## Exercise
Could you copy out the part of the data that opens with the line containing "Screen dimensions: 1366x768" and runs through the end of the data, with the pictures left out?

## Dataset records

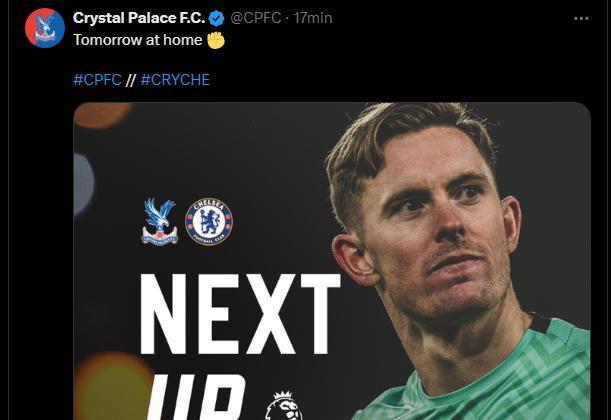Click the "Tomorrow at home" tweet text
This screenshot has width=611, height=420.
pos(138,40)
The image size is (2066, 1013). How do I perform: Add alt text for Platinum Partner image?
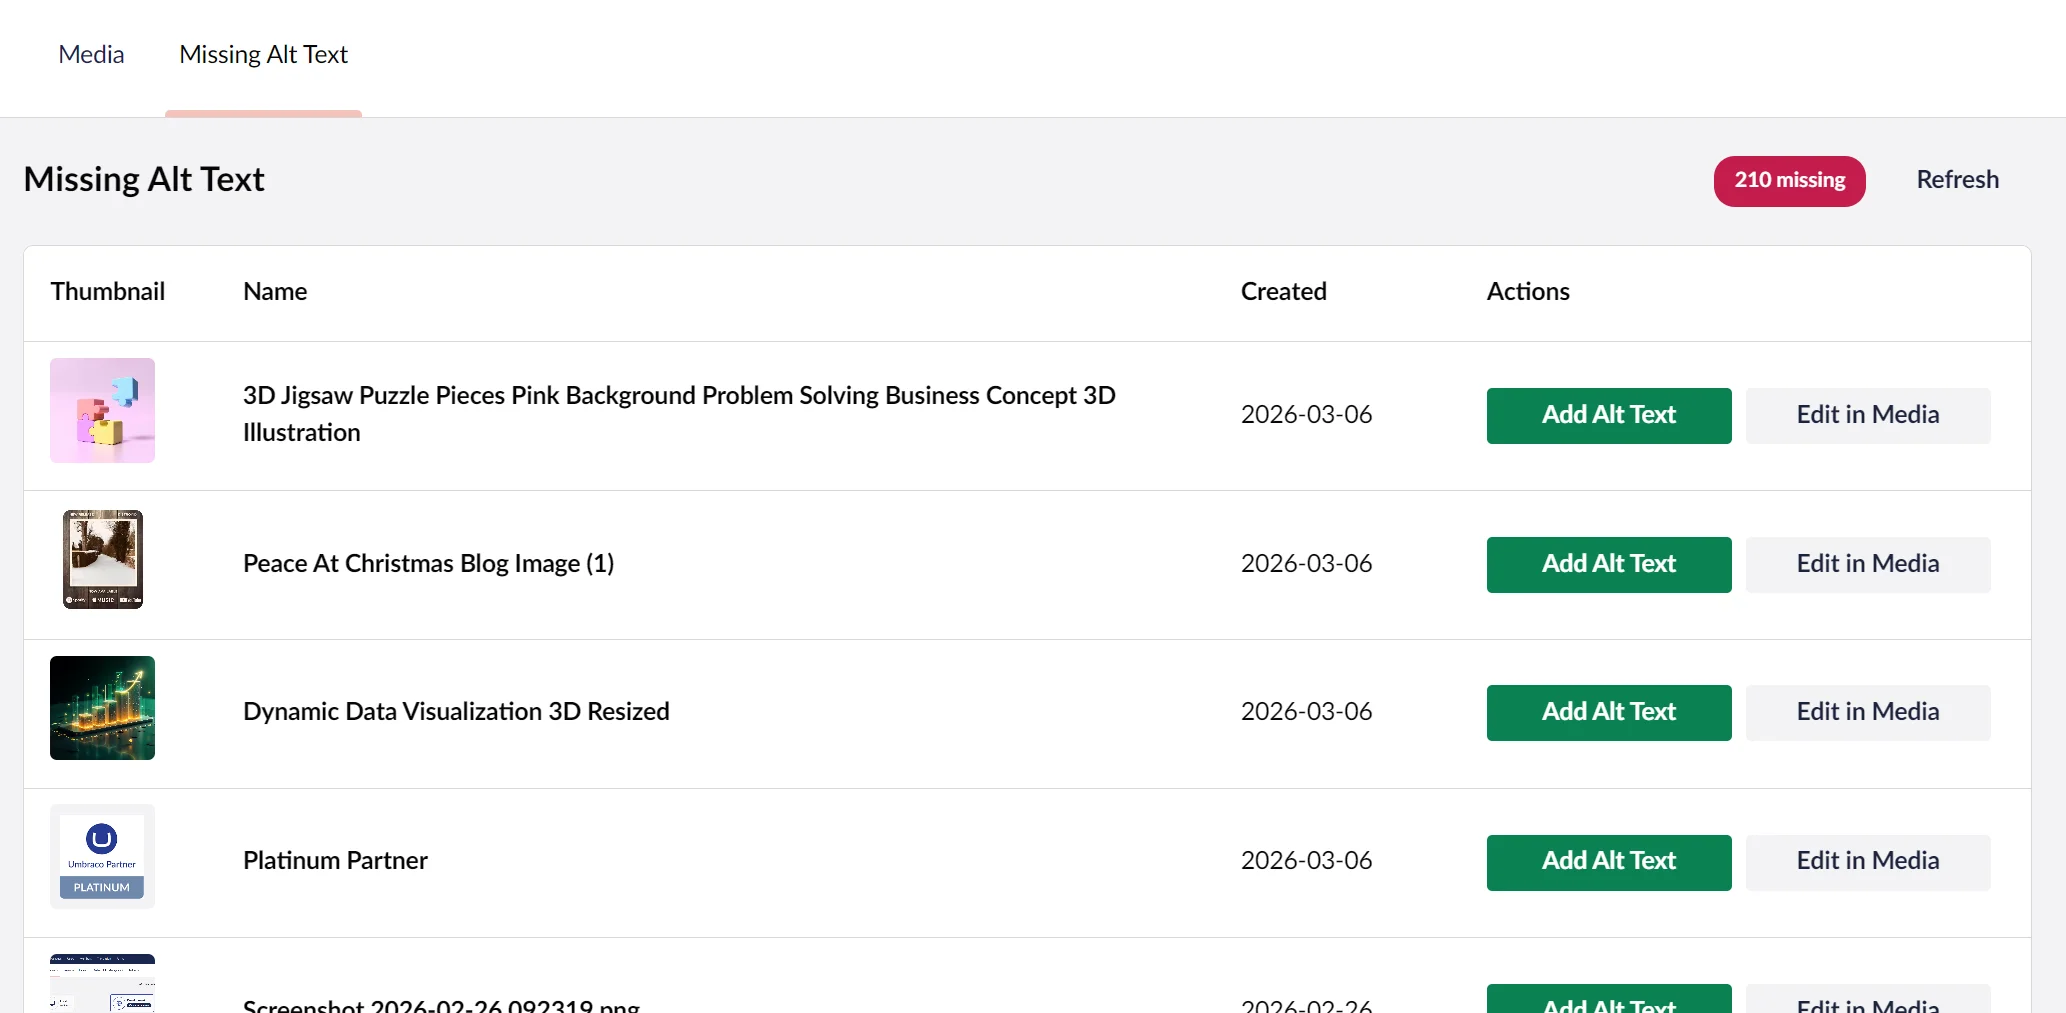click(x=1608, y=862)
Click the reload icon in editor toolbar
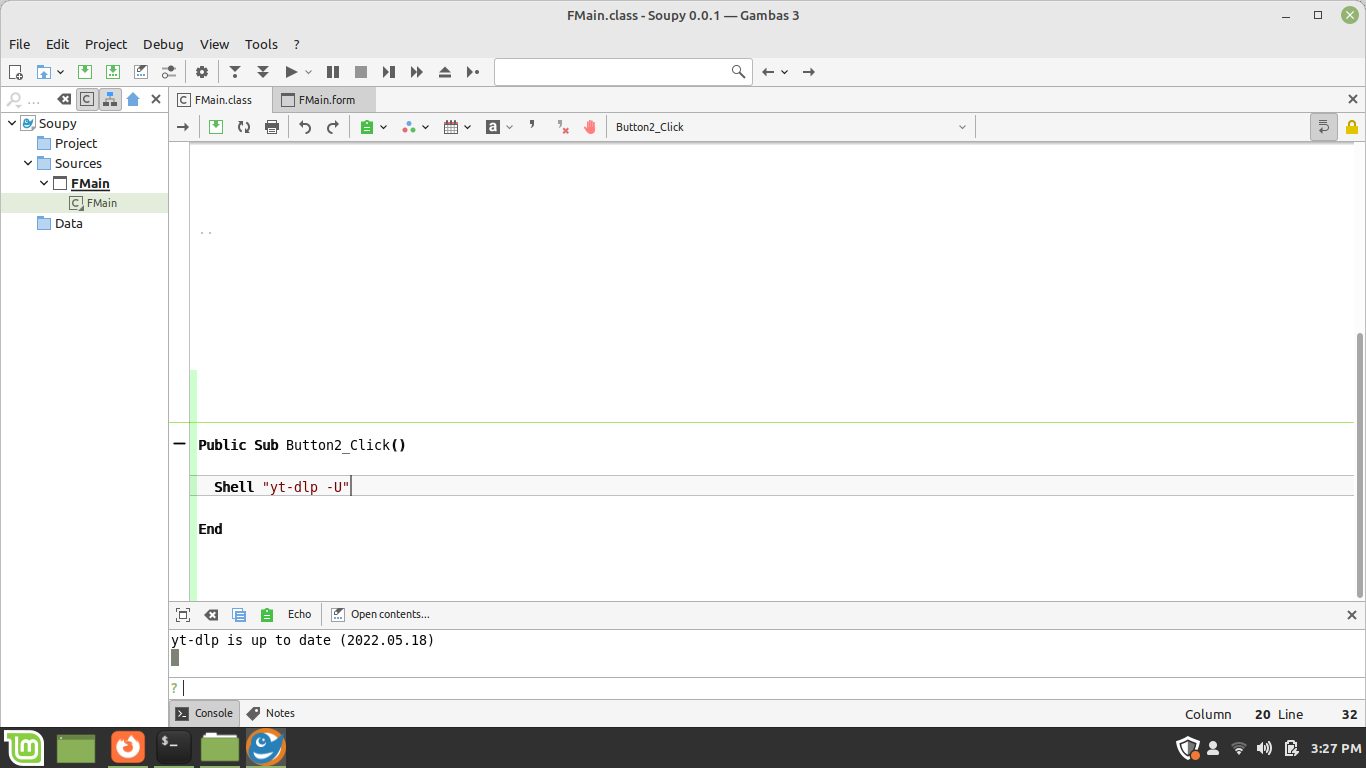This screenshot has width=1366, height=768. (x=244, y=127)
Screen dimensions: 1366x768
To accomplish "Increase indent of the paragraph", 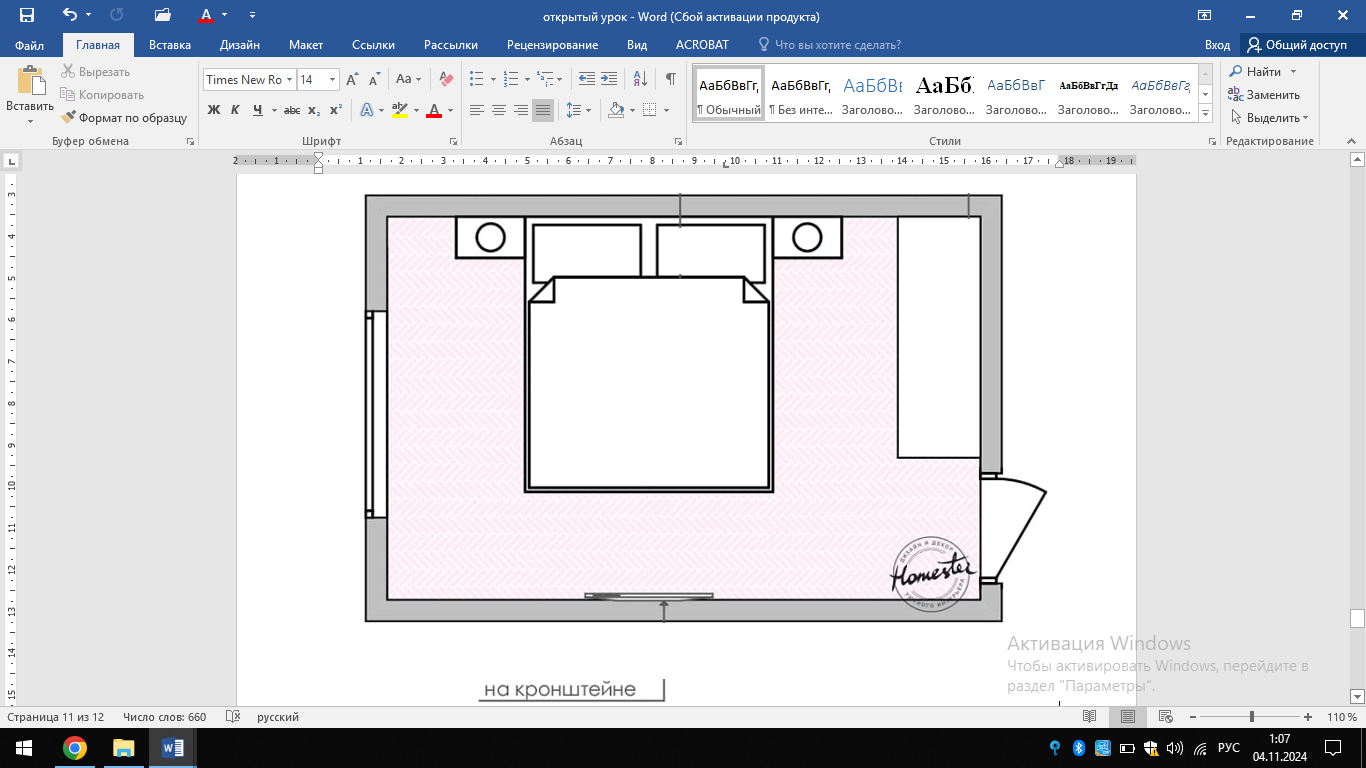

## Result of this task
Screen dimensions: 1366x768
To accomplish "Increase indent of the paragraph", 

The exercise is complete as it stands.